1. Ventes à découvert
Lors d'une vente à découvert, vous vendez un sous-jacent que vous empruntez, ce qui signifie qu’il ne vous appartient donc pas. Le sous-jacent peut être constitué, par exemple, d’une action ou d’une obligation. Vous devez restituer le sous-jacent au prêteur à l'échéance.
Objectif visé: vous rachetez ensuite le même sous-jacent mais à un cours inférieur – la différence entre le prix de vente initial et le prix d'achat ultérieur correspond à votre bénéfice. Dans ce cas, vous espérez donc que le cours du sous-jacent baisse.

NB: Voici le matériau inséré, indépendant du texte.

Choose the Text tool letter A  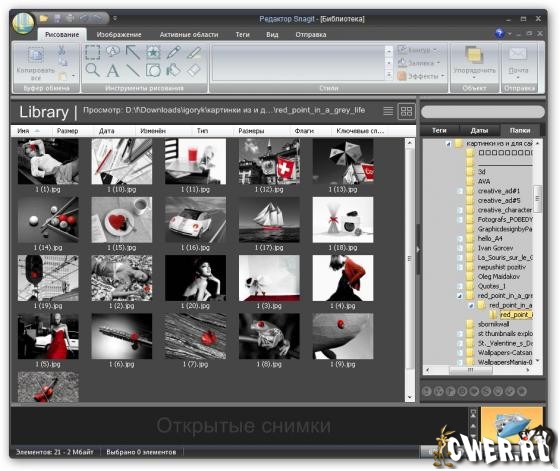coord(113,70)
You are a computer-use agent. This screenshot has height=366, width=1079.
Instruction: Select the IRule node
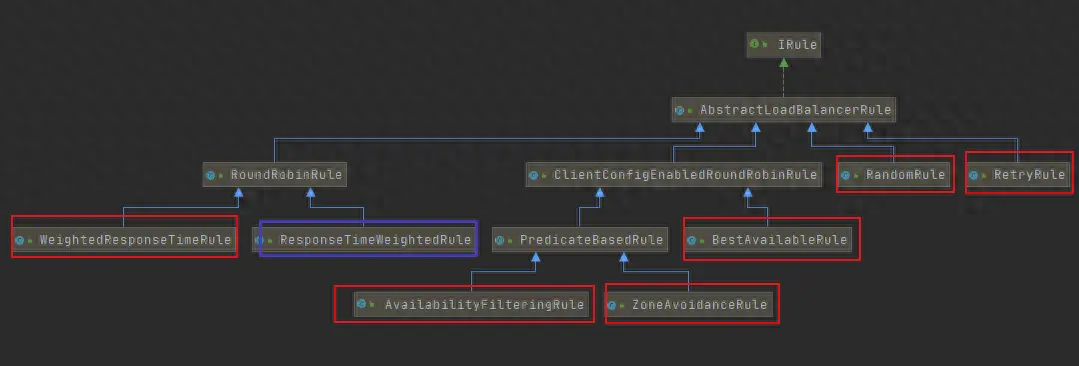pyautogui.click(x=784, y=45)
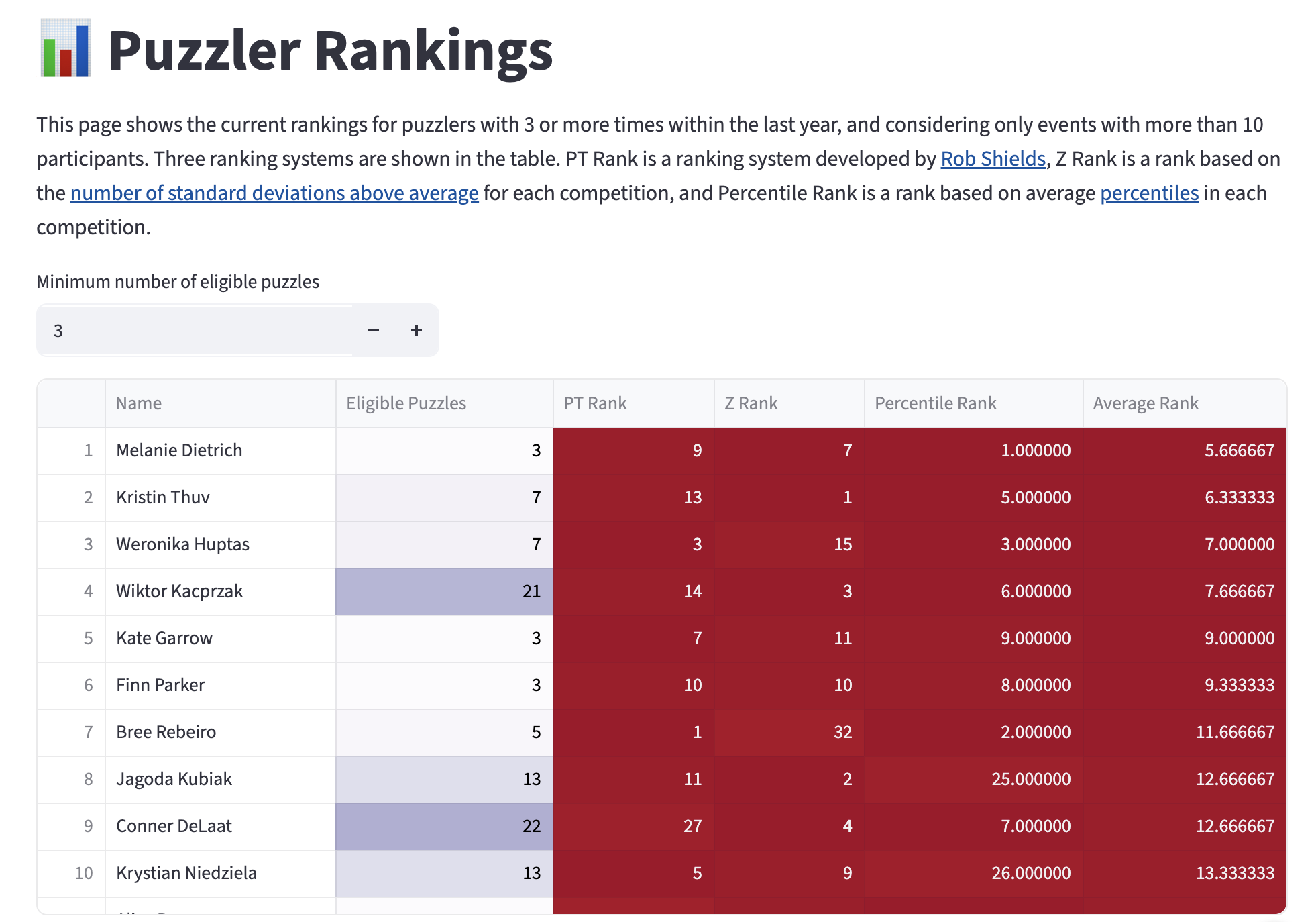This screenshot has width=1316, height=922.
Task: Decrease minimum eligible puzzles with minus button
Action: pyautogui.click(x=374, y=330)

Si, en revanche, le cours du sous-jacent devait augmenter entretemps, vous subissez alors une perte. Pour restituer le sous-jacent au prêteur, vous devez le racheter à un prix supérieur à celui auquel vous l'avez vendu. Selon l'évolution du cours, des pertes considérables peuvent survenir. En théorie, les pertes peuvent être illimitées, car le prix d'un sous-jacent, par exemple une action, peut augmenter pratiquement à l'infini.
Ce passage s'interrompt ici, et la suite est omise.